It is also important to understand that each enterprise has a personality. Once more I turn to Southwest Airlines, about which a great deal has been written. One of the most common themes is that the company has a lot of fun. Some enterprises take this as a key ingredient and try to copy it. Like Southwest, they start sending out birthday cards.   Maybe like Southwest, they tell more jokes. I can just see a big insurance company telling all their employees, “you have to tell a joke every morning or you’re fired.”   What people miss is that part of Southwest’s personality is it orneriness and its “unprofessionalism.” Sending birthday cards and telling jokes in mid-flight fit perfectly.   But they might not fit your enterprise. I, for one, hope that Hewlett Packard stays closer to a bunch of nerdy engineers than that they start laughing all the time. I hope Anheuser Busch remains deadly serious about “the Brewers’ Art.”  
On the atrium floor at the headquarters of ad agency GSD&M are the words that define the company’s character: community, integrity, restlessness, freedom and responsibility, curiosity, and winning.

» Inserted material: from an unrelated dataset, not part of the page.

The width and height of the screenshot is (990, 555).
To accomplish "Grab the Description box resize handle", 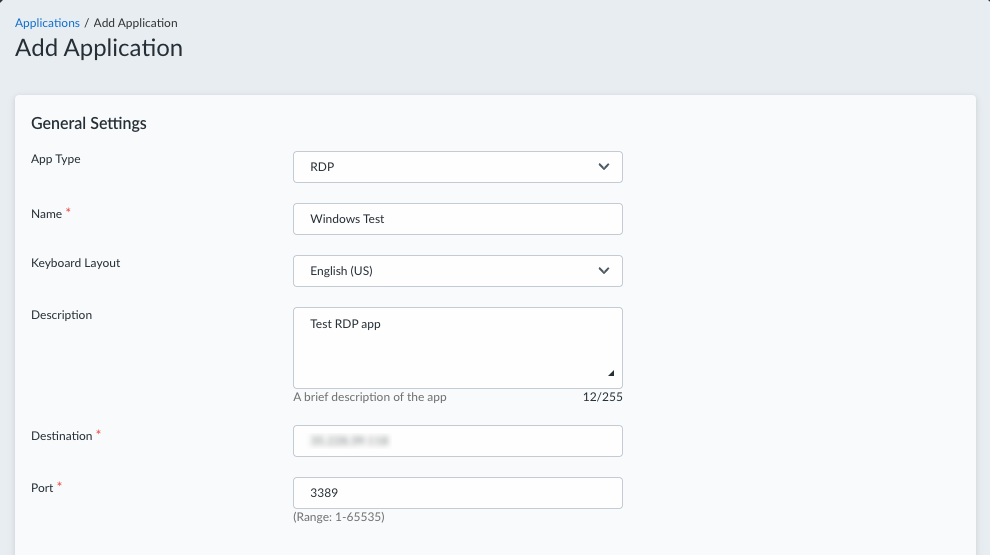I will coord(611,373).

Always remember that human enterprises have human attributes. Is your city feisty? Is your magazine opinionated? Is your college immaculate? Is your endeavor gifted?  
As you know from earlier chapters, I believe that one of the most important ways that major retailers have recognized the entry of women into the workforce, and their time constraints, is by staying open nights and weekends. I give my retail friends a hard time for “being in the dark ages” if they are not open Sunday. Imagine my shock when I entered a brand-new, high-investment Chik-Fil-A fast food restaurant only to find prominent signs declaring “we are not open Sunday and never will be.” At first, I just thought they were idiots. But as I read their philosophy – which they went to great pains to explain – I came to understand that this was a fundamentally religious company. The company and its people did not believe in being open Sunday. This policy may cost this company millions of dollars in lost revenue. But it coherently fits with their own unique view of themselves. If they can make their business work (economically) in 6 days, more power to them. Likewise, Target walked away from millions of dollars when they dropped Playboy years ago as part of their self-definition as a family store. (As a bookseller, I had to defend our stores’ rights to sell Playboy in the face of censorship. I did the right thing, and so did Target. Our customers were different, as were our visions.)   

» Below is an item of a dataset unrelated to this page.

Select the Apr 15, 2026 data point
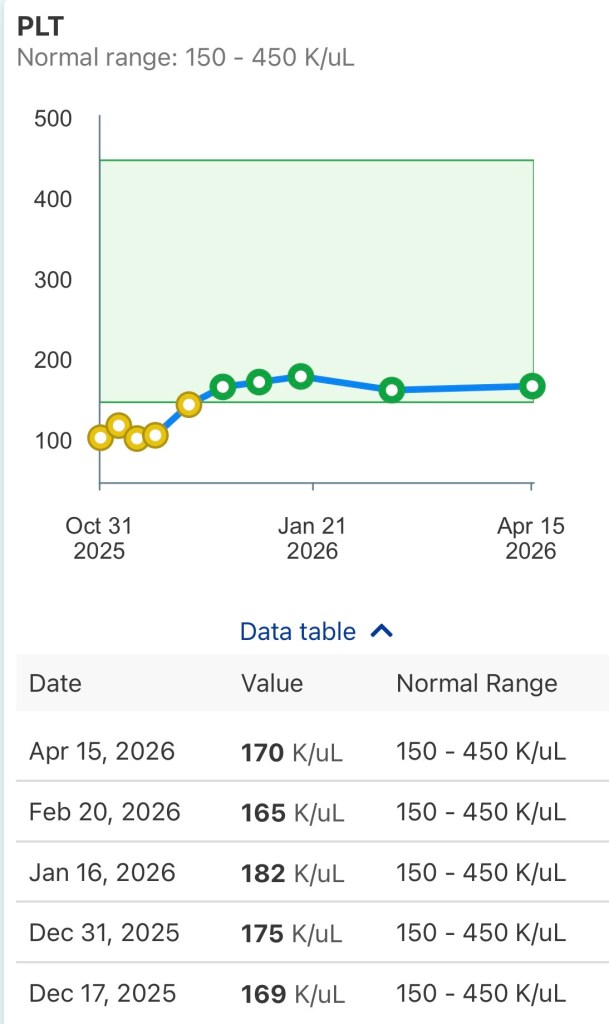This screenshot has width=609, height=1024. 530,384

Hand in hand with being true to your personality is being true to the facts. Your vision must be valid, it must jive with what the customer (and everybody else) already knows about you. Microsoft would today probably have as much trouble convincing the world that they are “Mr. Softy” as Southwest would have convincing people that they were sullen. Your credibility is one of your most important assets. It is a shame to lose it in an expensive ad campaign.

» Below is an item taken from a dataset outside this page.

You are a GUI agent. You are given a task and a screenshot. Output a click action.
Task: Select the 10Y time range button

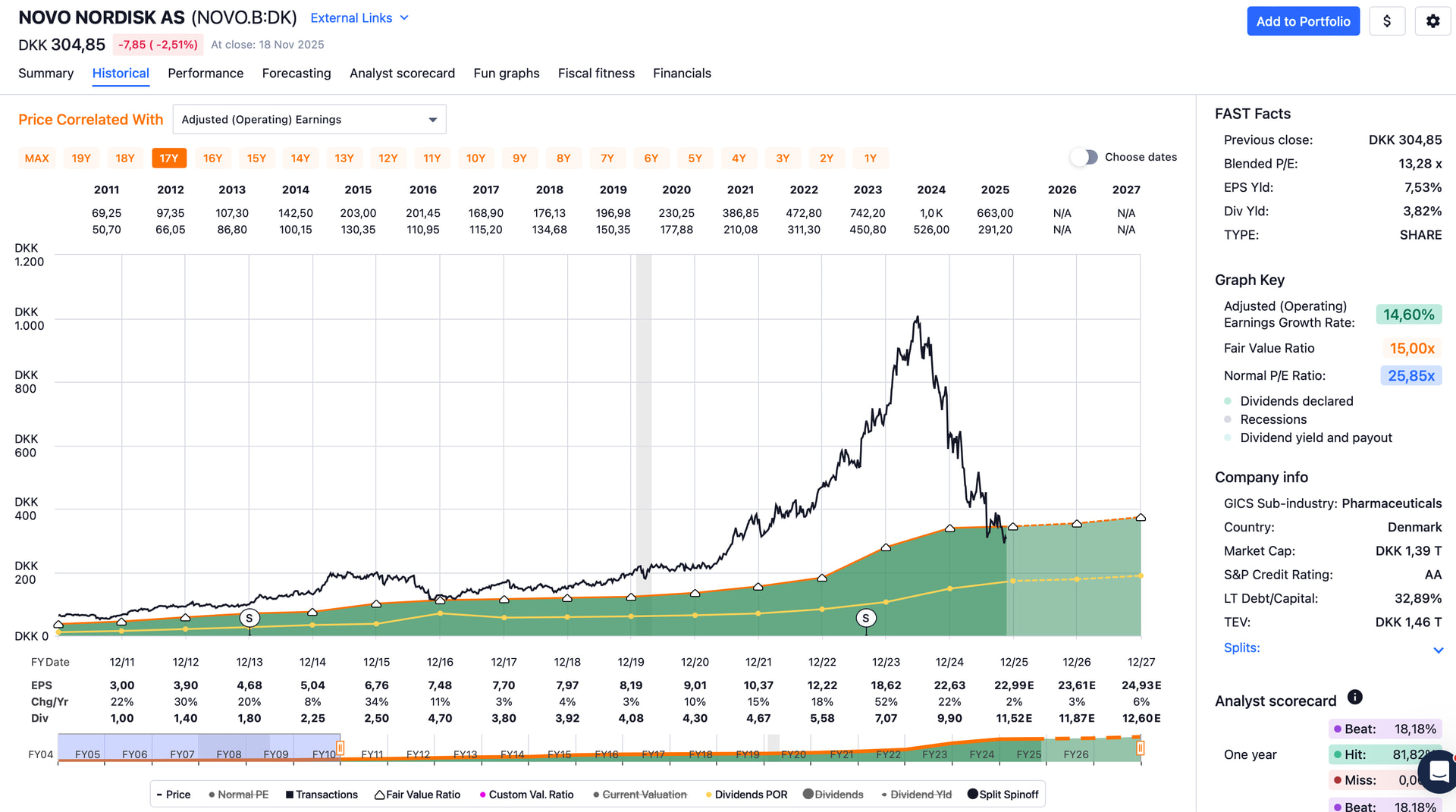coord(475,158)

I remember when Office Depot, an otherwise fine company, was running TV ads to the effect “where America buys computers.” The typical viewer, especially those who bought computers, did not need to see a market research report to know that Dell, Gateway, and CompUSA were more likely claimants to this title. While Office Depot’s marketing people were exhibiting their goals – perhaps wishful thinking – it was not helpful to their cause to make the statement as if it were already accomplished. On the other hand, there was no gap between advertising and reality when, some years ago, Sears advertised, “where America shops.”
Hyperbole abounds around us. I am not sure who some marketers think they are talking to. While we may have become inured to overstatements by the entertainment industry, I had to laugh a little when ABC referred to their made-for-TV movie “Arabian Nights” as “the television event of our time.” Or the Abslide ad that profoundly states, “a machine so unique it has its own US Government Patent.”
While they may not be popular at the big ad agencies, a little realism is always appreciated. “Aspercreme – it works well without the smell.” Or the ad in the US travel magazine that showed a picture of an exotic “see Australia” brochure – followed by the tag line “stop dreaming and start driving.” The ad was for the Kentucky tourism bureau.
Equally pointless are ads that are pointless. I recently saw one, “Firstar – Bank without Boundaries.” I sure would like to see a list of what banking boundaries they are talking about. I’d like to know specifically how they are breaking those boundaries and how I as a customer might benefit from their “outlaw” nature. And I am not alone. The ad I saw gave no such answers.
In any communication, your marketing is less important than your substance. When I first began studying business over 30 years ago, Procter and Gamble was viewed as the world’s top marketer. They spent more money on national advertising than any other US company, and their ads were famous for their effectiveness. Their product market shares sometimes seemed invincible, and competitors like Colgate and Unilever could only watch with envy.
But a close look at P&G showed that, at its heart, it was not nearly so much a marketing company as it was an R&D company. The reason its ads – which were good ads – worked so well was because they were reminding the public about superior products. P&G invented the commercial detergent (Tide) in the 1940’s; they pioneered flouride in toothpaste (Crest) in the 1950’s. They continue to this day to refine, refine, refine their products – from diapers to quicker-picker-ups, from cosmetics to mouthwash.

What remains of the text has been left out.